═══ Data records

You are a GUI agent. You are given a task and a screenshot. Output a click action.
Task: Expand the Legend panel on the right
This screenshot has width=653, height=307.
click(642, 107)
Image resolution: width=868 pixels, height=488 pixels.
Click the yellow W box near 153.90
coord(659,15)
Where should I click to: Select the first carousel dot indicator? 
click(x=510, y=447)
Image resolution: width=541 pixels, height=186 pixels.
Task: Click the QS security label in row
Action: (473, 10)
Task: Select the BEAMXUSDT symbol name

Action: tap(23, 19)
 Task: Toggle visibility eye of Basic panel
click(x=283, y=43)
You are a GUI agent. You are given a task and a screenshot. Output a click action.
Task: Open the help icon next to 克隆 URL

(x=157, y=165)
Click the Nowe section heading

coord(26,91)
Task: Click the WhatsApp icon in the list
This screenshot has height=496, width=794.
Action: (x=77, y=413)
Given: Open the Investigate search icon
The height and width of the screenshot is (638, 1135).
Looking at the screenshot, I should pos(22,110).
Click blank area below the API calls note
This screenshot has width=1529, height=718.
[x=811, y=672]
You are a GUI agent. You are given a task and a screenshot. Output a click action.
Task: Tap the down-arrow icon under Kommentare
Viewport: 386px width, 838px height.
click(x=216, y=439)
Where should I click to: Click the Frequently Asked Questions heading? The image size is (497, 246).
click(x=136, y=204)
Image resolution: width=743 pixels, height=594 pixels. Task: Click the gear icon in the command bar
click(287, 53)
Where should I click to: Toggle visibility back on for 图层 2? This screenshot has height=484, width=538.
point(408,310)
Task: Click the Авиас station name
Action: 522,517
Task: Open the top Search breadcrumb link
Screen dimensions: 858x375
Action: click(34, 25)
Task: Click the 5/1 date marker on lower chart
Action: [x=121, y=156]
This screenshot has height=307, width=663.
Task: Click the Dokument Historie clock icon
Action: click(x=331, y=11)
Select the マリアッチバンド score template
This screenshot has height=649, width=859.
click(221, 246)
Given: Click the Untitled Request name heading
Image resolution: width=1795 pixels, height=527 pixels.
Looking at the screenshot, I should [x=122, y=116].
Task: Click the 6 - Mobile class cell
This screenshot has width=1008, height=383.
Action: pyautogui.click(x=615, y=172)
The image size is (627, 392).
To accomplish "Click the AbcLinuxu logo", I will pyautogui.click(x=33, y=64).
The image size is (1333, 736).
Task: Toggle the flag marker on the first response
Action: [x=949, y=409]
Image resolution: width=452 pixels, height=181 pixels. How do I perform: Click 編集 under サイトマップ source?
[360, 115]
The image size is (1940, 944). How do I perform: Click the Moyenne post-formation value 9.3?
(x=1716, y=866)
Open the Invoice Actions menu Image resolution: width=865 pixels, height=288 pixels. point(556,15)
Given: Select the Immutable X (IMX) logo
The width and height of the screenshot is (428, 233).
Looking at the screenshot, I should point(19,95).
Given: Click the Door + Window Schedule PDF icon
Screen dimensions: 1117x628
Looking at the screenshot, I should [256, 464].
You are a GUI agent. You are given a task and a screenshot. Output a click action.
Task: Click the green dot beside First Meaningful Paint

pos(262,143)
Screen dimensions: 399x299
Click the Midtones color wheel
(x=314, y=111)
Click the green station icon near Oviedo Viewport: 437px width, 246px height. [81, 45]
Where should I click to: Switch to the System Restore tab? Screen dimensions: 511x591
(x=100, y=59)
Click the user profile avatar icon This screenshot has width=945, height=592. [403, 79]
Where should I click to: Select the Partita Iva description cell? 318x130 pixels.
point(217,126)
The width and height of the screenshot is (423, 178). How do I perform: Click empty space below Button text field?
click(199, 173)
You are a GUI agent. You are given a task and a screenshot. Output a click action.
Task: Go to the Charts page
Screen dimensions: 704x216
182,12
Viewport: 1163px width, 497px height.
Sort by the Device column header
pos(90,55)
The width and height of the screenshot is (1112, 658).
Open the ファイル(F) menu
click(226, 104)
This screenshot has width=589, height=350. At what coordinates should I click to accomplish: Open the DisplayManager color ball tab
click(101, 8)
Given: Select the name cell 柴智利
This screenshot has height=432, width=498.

══════

### [Exercise description]
I'd like every record written out exactly as given.

### [Exercise response]
You are a GUI agent. You are given a task and a screenshot. Output a click action.
Task: Expand the Legend panel on the right
This screenshot has width=653, height=307.
click(642, 107)
Image resolution: width=868 pixels, height=488 pixels.
Click the yellow W box near 153.90
coord(659,15)
Where should I click to: Select the first carousel dot indicator? 
click(x=510, y=447)
Image resolution: width=541 pixels, height=186 pixels.
Task: Click the QS security label in row
Action: (473, 10)
Task: Select the BEAMXUSDT symbol name

Action: tap(23, 19)
 Task: Toggle visibility eye of Basic panel
click(x=283, y=43)
You are a GUI agent. You are given a task and a screenshot. Output a click action.
Task: Open the help icon next to 克隆 URL

(x=157, y=165)
Click the Nowe section heading

coord(26,91)
Task: Click the WhatsApp icon in the list
This screenshot has height=496, width=794.
Action: (x=77, y=413)
Given: Open the Investigate search icon
The height and width of the screenshot is (638, 1135).
Looking at the screenshot, I should pos(22,110).
Click blank area below the API calls note
This screenshot has width=1529, height=718.
[x=811, y=672]
You are a GUI agent. You are given a task and a screenshot. Output a click action.
Task: Tap the down-arrow icon under Kommentare
Viewport: 386px width, 838px height.
click(x=216, y=439)
Where should I click to: Click the Frequently Asked Questions heading? The image size is (497, 246).
click(x=136, y=204)
Image resolution: width=743 pixels, height=594 pixels. Task: Click the gear icon in the command bar
click(287, 53)
Where should I click to: Toggle visibility back on for 图层 2? This screenshot has height=484, width=538.
point(408,310)
Task: Click the Авиас station name
Action: 522,517
Task: Open the top Search breadcrumb link
Screen dimensions: 858x375
Action: click(34, 25)
Task: Click the 5/1 date marker on lower chart
Action: [x=121, y=156]
This screenshot has height=307, width=663.
Task: Click the Dokument Historie clock icon
Action: click(x=331, y=11)
Select the マリアッチバンド score template
This screenshot has height=649, width=859.
click(221, 246)
Given: Click the Untitled Request name heading
Image resolution: width=1795 pixels, height=527 pixels.
Looking at the screenshot, I should [x=122, y=116].
Task: Click the 6 - Mobile class cell
This screenshot has width=1008, height=383.
Action: pyautogui.click(x=615, y=172)
The image size is (627, 392).
To accomplish "Click the AbcLinuxu logo", I will pyautogui.click(x=33, y=64).
The image size is (1333, 736).
Task: Toggle the flag marker on the first response
Action: [x=949, y=409]
Image resolution: width=452 pixels, height=181 pixels. How do I perform: Click 編集 under サイトマップ source?
[360, 115]
The image size is (1940, 944). How do I perform: Click the Moyenne post-formation value 9.3?
(x=1716, y=866)
Open the Invoice Actions menu Image resolution: width=865 pixels, height=288 pixels. point(556,15)
Given: Select the Immutable X (IMX) logo
The width and height of the screenshot is (428, 233).
Looking at the screenshot, I should point(19,95).
Given: Click the Door + Window Schedule PDF icon
Screen dimensions: 1117x628
Looking at the screenshot, I should [256, 464].
You are a GUI agent. You are given a task and a screenshot. Output a click action.
Task: Click the green dot beside First Meaningful Paint

pos(262,143)
Screen dimensions: 399x299
Click the Midtones color wheel
(x=314, y=111)
Click the green station icon near Oviedo Viewport: 437px width, 246px height. [81, 45]
Where should I click to: Switch to the System Restore tab? Screen dimensions: 511x591
(x=100, y=59)
Click the user profile avatar icon This screenshot has width=945, height=592. [403, 79]
Where should I click to: Select the Partita Iva description cell? 318x130 pixels.
point(217,126)
The width and height of the screenshot is (423, 178). How do I perform: Click empty space below Button text field?
click(199, 173)
You are a GUI agent. You are given a task and a screenshot. Output a click action.
Task: Go to the Charts page
Screen dimensions: 704x216
182,12
Viewport: 1163px width, 497px height.
Sort by the Device column header
pos(90,55)
The width and height of the screenshot is (1112, 658).
Open the ファイル(F) menu
click(226, 104)
This screenshot has width=589, height=350. At what coordinates should I click to accomplish: Open the DisplayManager color ball tab
click(101, 8)
Given: Select the name cell 柴智利
This screenshot has height=432, width=498.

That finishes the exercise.